### What is being asked
Restate the records word for word, omitting nothing.
━━━ Data extracts ━━━
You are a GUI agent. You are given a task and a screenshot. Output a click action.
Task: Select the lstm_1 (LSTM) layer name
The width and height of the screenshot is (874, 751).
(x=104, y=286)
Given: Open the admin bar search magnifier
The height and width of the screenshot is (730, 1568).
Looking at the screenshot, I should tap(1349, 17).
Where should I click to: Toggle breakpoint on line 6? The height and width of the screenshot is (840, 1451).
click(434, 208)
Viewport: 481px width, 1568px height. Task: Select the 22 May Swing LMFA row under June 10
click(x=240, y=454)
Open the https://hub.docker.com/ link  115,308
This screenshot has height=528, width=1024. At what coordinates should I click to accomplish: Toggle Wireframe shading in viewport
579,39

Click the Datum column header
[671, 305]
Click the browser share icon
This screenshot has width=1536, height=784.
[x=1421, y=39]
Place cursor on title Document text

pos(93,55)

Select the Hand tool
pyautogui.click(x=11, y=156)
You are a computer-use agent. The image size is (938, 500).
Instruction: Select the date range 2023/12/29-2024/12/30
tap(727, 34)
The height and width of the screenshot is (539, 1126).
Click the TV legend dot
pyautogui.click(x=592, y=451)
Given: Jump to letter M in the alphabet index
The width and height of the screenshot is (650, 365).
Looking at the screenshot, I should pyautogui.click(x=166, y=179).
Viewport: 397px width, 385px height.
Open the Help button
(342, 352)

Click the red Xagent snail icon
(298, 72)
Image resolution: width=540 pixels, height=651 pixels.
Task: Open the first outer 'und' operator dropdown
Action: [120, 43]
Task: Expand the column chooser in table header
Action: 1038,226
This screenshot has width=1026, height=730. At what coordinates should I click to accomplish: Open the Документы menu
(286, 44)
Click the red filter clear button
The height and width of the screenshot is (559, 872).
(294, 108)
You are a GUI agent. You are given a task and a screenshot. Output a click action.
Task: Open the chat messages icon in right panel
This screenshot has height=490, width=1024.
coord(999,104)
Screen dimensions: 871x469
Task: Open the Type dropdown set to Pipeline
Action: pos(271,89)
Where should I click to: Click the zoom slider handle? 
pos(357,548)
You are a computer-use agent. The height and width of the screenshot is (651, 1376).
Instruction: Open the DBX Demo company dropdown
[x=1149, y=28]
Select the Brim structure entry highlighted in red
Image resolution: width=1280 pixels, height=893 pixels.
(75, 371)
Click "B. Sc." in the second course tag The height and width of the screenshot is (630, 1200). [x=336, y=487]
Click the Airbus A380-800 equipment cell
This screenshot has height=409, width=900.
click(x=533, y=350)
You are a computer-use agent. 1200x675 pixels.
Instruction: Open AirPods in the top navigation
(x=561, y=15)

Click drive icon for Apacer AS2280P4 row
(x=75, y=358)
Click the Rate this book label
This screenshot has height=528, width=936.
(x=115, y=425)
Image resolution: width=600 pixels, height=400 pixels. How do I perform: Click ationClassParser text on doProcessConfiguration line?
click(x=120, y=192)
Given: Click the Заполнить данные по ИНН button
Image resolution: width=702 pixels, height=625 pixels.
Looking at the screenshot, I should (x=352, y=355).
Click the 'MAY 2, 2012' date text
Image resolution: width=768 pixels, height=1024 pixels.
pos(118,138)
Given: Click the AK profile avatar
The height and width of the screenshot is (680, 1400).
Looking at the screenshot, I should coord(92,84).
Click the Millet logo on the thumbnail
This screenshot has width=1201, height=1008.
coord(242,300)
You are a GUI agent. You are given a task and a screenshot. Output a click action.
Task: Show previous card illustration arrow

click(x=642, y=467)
━━━
### Task solution
You are a GUI agent. You are given a task and a screenshot. Output a click action.
Task: Select the lstm_1 (LSTM) layer name
The width and height of the screenshot is (874, 751).
(x=104, y=286)
Given: Open the admin bar search magnifier
The height and width of the screenshot is (730, 1568).
Looking at the screenshot, I should tap(1349, 17).
Where should I click to: Toggle breakpoint on line 6? The height and width of the screenshot is (840, 1451).
click(434, 208)
Viewport: 481px width, 1568px height. Task: Select the 22 May Swing LMFA row under June 10
click(x=240, y=454)
Open the https://hub.docker.com/ link  115,308
This screenshot has height=528, width=1024. At what coordinates should I click to accomplish: Toggle Wireframe shading in viewport
579,39

Click the Datum column header
[671, 305]
Click the browser share icon
This screenshot has width=1536, height=784.
[x=1421, y=39]
Place cursor on title Document text

pos(93,55)

Select the Hand tool
pyautogui.click(x=11, y=156)
You are a computer-use agent. The image size is (938, 500).
Instruction: Select the date range 2023/12/29-2024/12/30
tap(727, 34)
The height and width of the screenshot is (539, 1126).
Click the TV legend dot
pyautogui.click(x=592, y=451)
Given: Jump to letter M in the alphabet index
The width and height of the screenshot is (650, 365).
Looking at the screenshot, I should pyautogui.click(x=166, y=179).
Viewport: 397px width, 385px height.
Open the Help button
(342, 352)

Click the red Xagent snail icon
(298, 72)
Image resolution: width=540 pixels, height=651 pixels.
Task: Open the first outer 'und' operator dropdown
Action: [120, 43]
Task: Expand the column chooser in table header
Action: 1038,226
This screenshot has width=1026, height=730. At what coordinates should I click to accomplish: Open the Документы menu
(286, 44)
Click the red filter clear button
The height and width of the screenshot is (559, 872).
(294, 108)
You are a GUI agent. You are given a task and a screenshot. Output a click action.
Task: Open the chat messages icon in right panel
This screenshot has height=490, width=1024.
coord(999,104)
Screen dimensions: 871x469
Task: Open the Type dropdown set to Pipeline
Action: pos(271,89)
Where should I click to: Click the zoom slider handle? 
pos(357,548)
You are a computer-use agent. The height and width of the screenshot is (651, 1376).
Instruction: Open the DBX Demo company dropdown
[x=1149, y=28]
Select the Brim structure entry highlighted in red
Image resolution: width=1280 pixels, height=893 pixels.
(75, 371)
Click "B. Sc." in the second course tag The height and width of the screenshot is (630, 1200). [x=336, y=487]
Click the Airbus A380-800 equipment cell
This screenshot has height=409, width=900.
click(x=533, y=350)
You are a computer-use agent. 1200x675 pixels.
Instruction: Open AirPods in the top navigation
(x=561, y=15)

Click drive icon for Apacer AS2280P4 row
(x=75, y=358)
Click the Rate this book label
This screenshot has height=528, width=936.
(x=115, y=425)
Image resolution: width=600 pixels, height=400 pixels. How do I perform: Click ationClassParser text on doProcessConfiguration line?
click(x=120, y=192)
Given: Click the Заполнить данные по ИНН button
Image resolution: width=702 pixels, height=625 pixels.
Looking at the screenshot, I should (x=352, y=355).
Click the 'MAY 2, 2012' date text
Image resolution: width=768 pixels, height=1024 pixels.
pos(118,138)
Given: Click the AK profile avatar
The height and width of the screenshot is (680, 1400).
Looking at the screenshot, I should coord(92,84).
Click the Millet logo on the thumbnail
This screenshot has width=1201, height=1008.
coord(242,300)
You are a GUI agent. You are given a task and a screenshot. Output a click action.
Task: Show previous card illustration arrow

click(x=642, y=467)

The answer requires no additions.